Somewhere in Alabama, the fountain of politeness and civility, someone’s mother told her children that all cold calls must begin with a request for health status. However, if you were looking for your shipment of garden supplies, skip the health check and ask, “Where the hell are my petunias?”

I imagine cold callers drilling through their morning list of calls and getting voice mail or hang-ups most of the time. When Raul, a living being, answers they infuriate him with the cold, dead fish of “How are you?” He was so close, but now he’s far away.

The irony is that Raul really needs term life insurance. He has a nice wife, three cute kids and a mortgage. All 5 depend on him. Our company’s freebie life policy won’t even pay off the mortgage. He should talk to the sellers, but they irritate him with their phoniness.

We know you probably don’t care

When our customers call us they don’t ask how we are–probably because they don’t care. They want to know when our factory’s goods will arrive and, this time, please, send the correct color. No warm-up questions like, “How’s the weather in Texas?”

Our customers don’t care if Raul is really bleeding from some orifice. They want to know if he can still run the forklift out to the loading ramp. Whether he left a trail of clotting blood on our concrete floor is not on their minds.

Six months ago, our little company signed up for a wellness program. Our health insurance company said it would reduce our rates if we participated in a program to make us runners, walkers and healthy eaters. Sure, we said, anything to save money.

Last week the wellness nurse called to tell us, individually, how we scored on our physical exams.

“Hello, Mr. Cullen,” she enthusiastically said when I answered the phone. “How are you?”

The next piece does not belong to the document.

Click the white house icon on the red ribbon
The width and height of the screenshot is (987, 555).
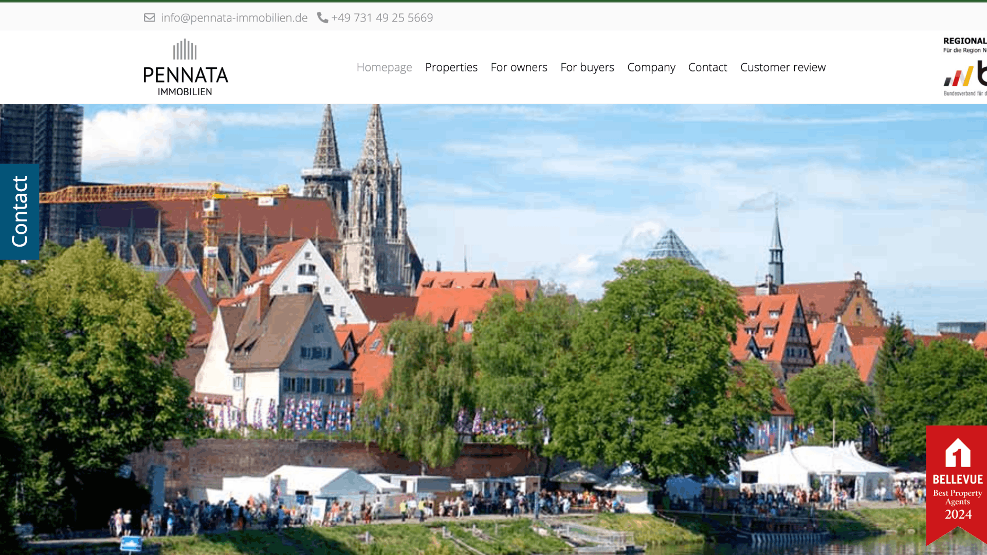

My worry alarm went off immediately. Here was a nurse holding my lengthy physical exam results in her hand and she is asking how I am. Did she want to know if I could detect the tumor blossoming in my lower colonic tract? Was the growing, mind-dulling pain increasing daily? Were my hands showing any palsy yet?

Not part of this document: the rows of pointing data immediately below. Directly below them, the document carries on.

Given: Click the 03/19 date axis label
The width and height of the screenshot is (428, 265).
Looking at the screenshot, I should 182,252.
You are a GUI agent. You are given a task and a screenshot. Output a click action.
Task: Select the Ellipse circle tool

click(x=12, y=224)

“You tell me,” I said. “How am I? Should I book the round-the-world tour before being placed on the ventilator?” I must have sounded authentically concerned.

“I guess that is a pretty stupid thing to ask,” the nurse said. “I can see how you would be upset with such a question. I don’t think I’ll say that again,” she apologized. Smart lady.

The nurse understands (now) that the fluff introduction has a lot of negative baggage. But sales people don’t; and the people who write the scripts for the sales people don’t get it either.

You have 5 seconds, get moving

I have a friend who is an expert in cold calls. He has made a lot of money selling things. He says you have 5 seconds to tell someone what it is you sell, and why your product is the best. Get to the point, he says. Fast.

He wrote a better introduction to sell to Raul. “I’m with Metro Life. Are you worried about not having enough life insurance for your family? We have some great starter packages.” Good question, good offer. Tell me; I want to know.

Another intro might be, “Metro Life is a specialist in providing insurance for small business owners, especially in life insurance.” Another good opening remark, I’m interested since we are a small business and living on the cheap. What do you have?

So the next time you call Raul, tell him how much term life you can supply for about one hundred dollars a month. He needs it. You’ll probably get an order.

Or, you can ask him how he’s feeling. He’ll tell you about the jar attached to a chair that is collecting his oozing blood. Yuk!